IU’s 80-61 win against Michigan was, at this team’s current level, a masterpiece.
The team played with energy and confidence. Defense produced offense. IU executed all night and especially in the clutch.
Players stepped up to the task, namely sophomore guard Jordan Hulls and junior guard Verdell Jones.
But let’s face it: At this point last season, IU had more Big Ten wins. And then the team tanked. It was an excruciatingly painful 11-game losing streak for fans.
The Hoosiers have shown enough this season that a bad losing streak isn’t a long-lost memory.
And it showed Saturday that there’s enough working parts on this team that such losing streaks, like the ones of recent seasons or the more recent six-game one that just ended, don’t have to be the norm.
For IU, the Michigan win can’t be a blip on the schedule or a bump on a roadway of disaster.
So what must IU take from Saturday to have continued successes in a conference that is quite unfriendly to teams not playing to the highest potential?
Not to sound cliché, but IU played a 40-minute basketball game against Michigan.

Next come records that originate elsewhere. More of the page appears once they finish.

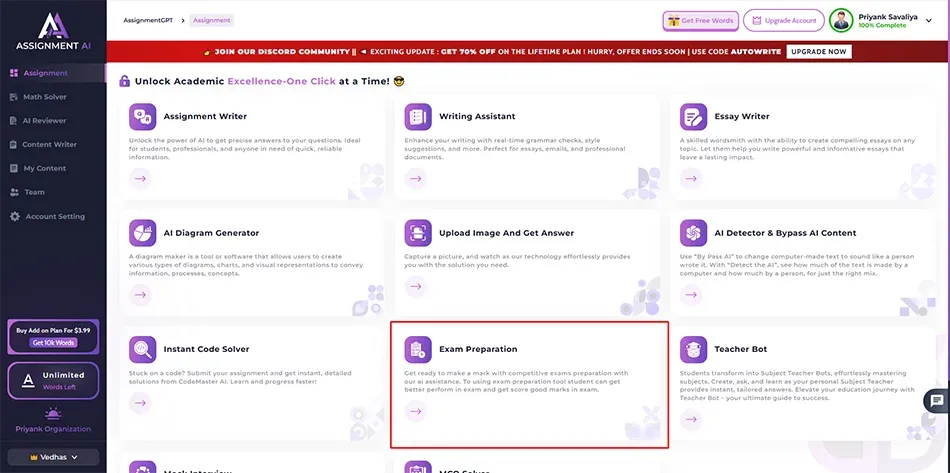Click the Teacher Bot card icon
Screen dimensions: 950x473
point(693,349)
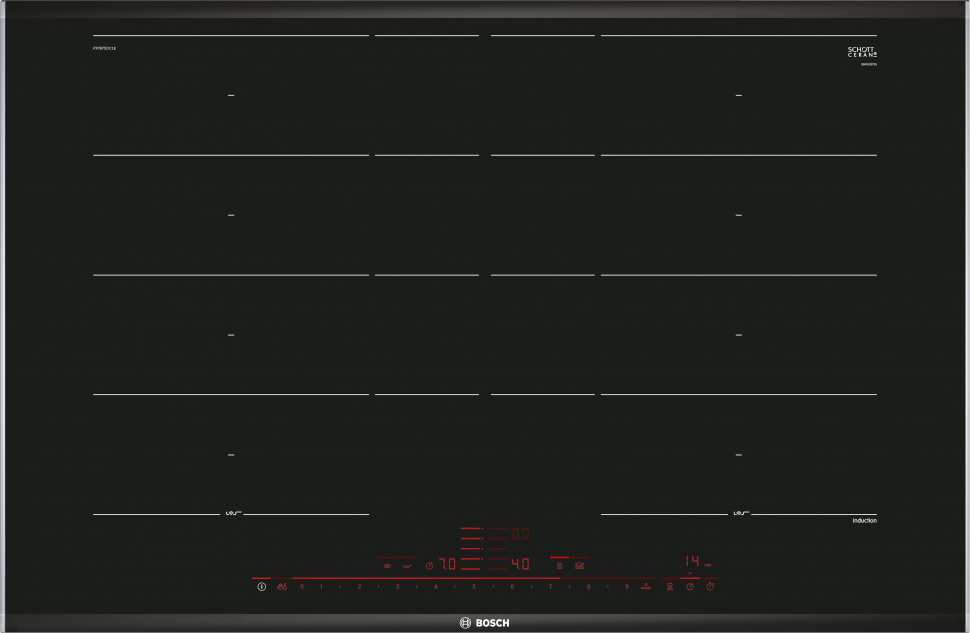Tap the keep-warm icon right of 4.0

click(579, 566)
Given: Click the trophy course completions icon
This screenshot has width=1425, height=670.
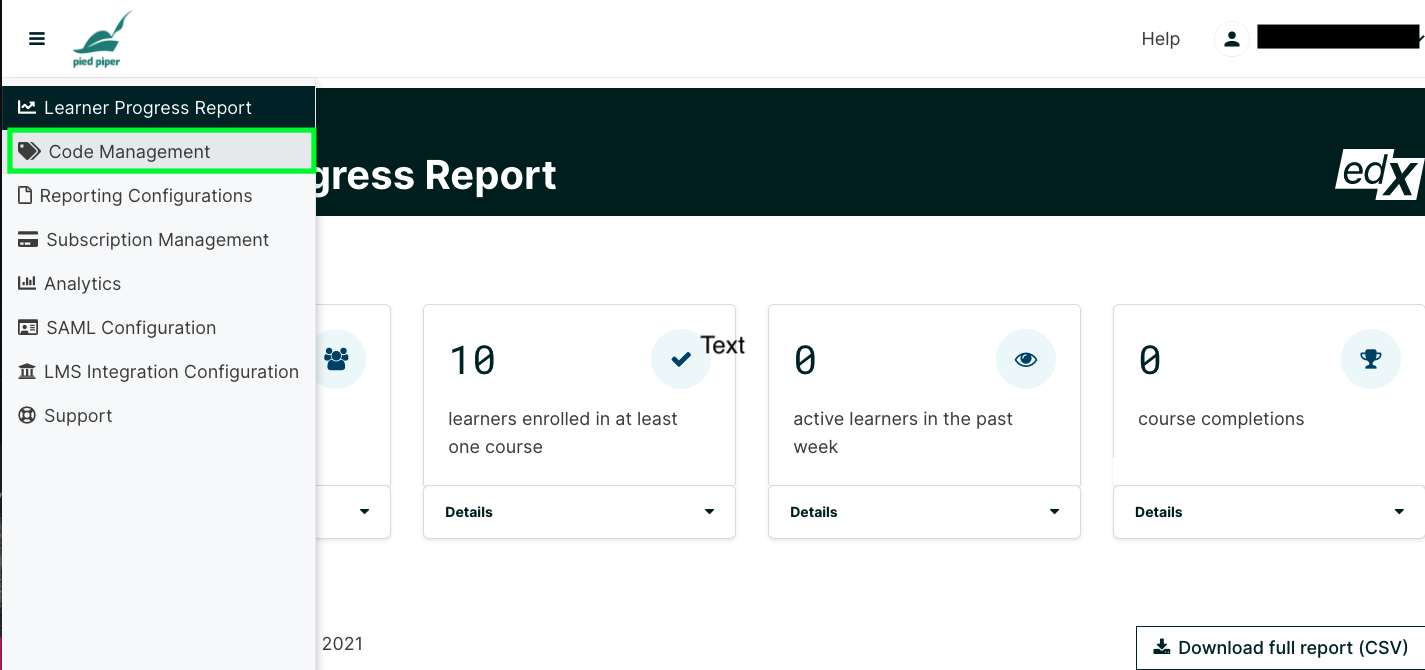Looking at the screenshot, I should (1371, 359).
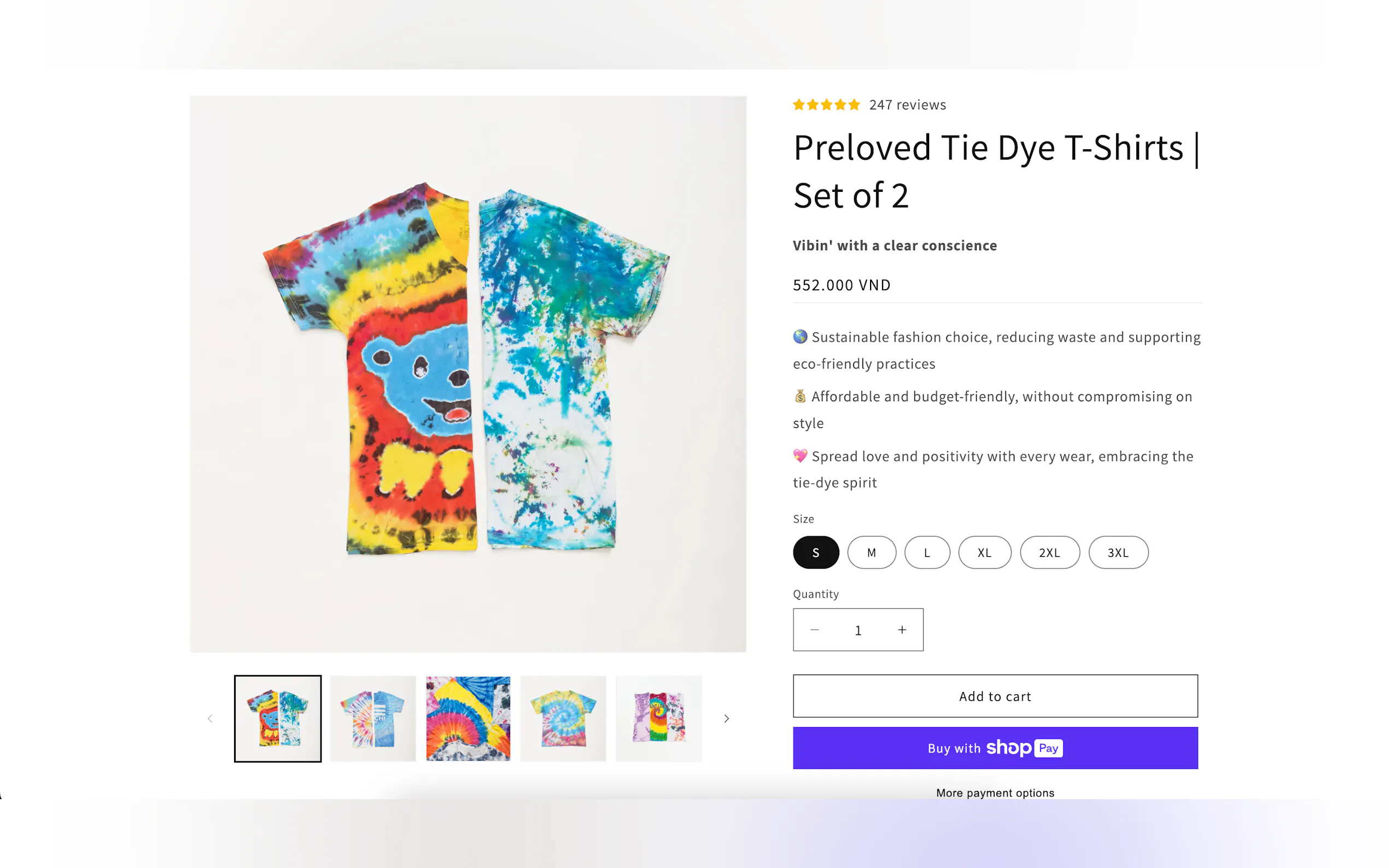View the first bear tie dye thumbnail
The width and height of the screenshot is (1389, 868).
tap(277, 718)
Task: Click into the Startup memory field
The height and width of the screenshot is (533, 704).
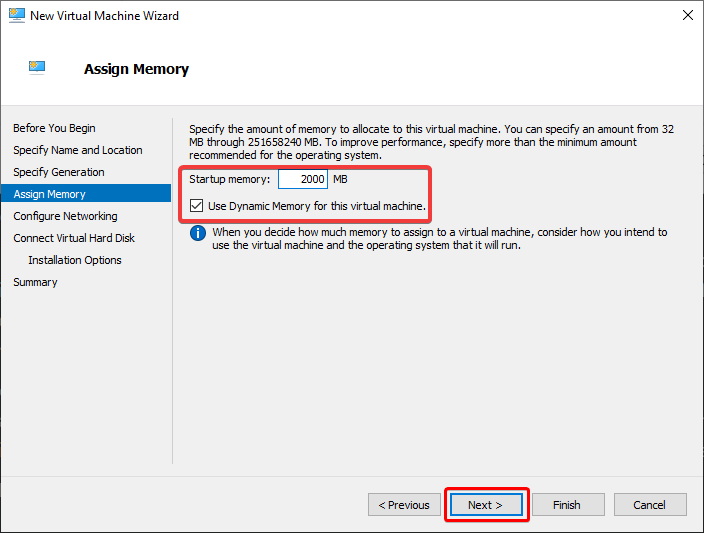Action: [303, 179]
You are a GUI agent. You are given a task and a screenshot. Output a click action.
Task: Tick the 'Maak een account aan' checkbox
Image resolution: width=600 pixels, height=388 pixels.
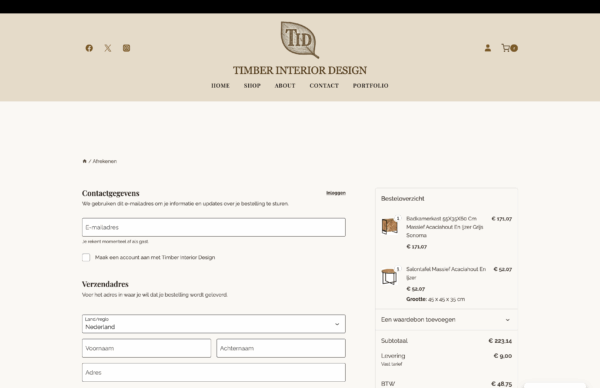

Earlier in the season, the Hoosiers often amounted to good starts (vs. Minnesota and Kentucky) or furious comeback attempts (vs. Boston College, both games in Las Vegas), but never did IU play 40 minutes like it did Saturday.
It took 9:54 into the game for Michigan to record its first rebound. Already IU had a 16-9 lead, and the game never got any closer.
When the Wolverines showed any signs of life in the second half, it was Hulls knocking down three 3-pointers and senior guard Jeremiah Rivers sealing the deal with an emphatic dunk.
IU coach Tom Crean discussed his players stepping up in key moments.
“That’s what you want your team to do, and the team has got to do so many different things inside of it,” Crean said. “It never goes according to script, and it never goes according to how you practice. There always has to be adjustments, and that’s what you want basketball players to make, but those things all come out of spacing, fearlessness and the ball moving.”
Granted, Michigan was not the strongest of opponents and IU matched up well with the Wolverines, who lacked an inside presence.
The game was also at Assembly Hall, where IU is 10-2 on the year and 0-6 away from it.
But anytime IU plays like it did Saturday — a full 40-minute effort — it can be competitive. It can be that team that many predicted would be .500 at season’s end.
If it doesn’t do that, if it settles into the bad habits of its six-game losing streak, more losing streaks await. That much is clear.
For IU, it can’t settle with this win. That’s the danger with this team, and we’ll learn soon enough if this was that one-hit or if it was a building block for things to come.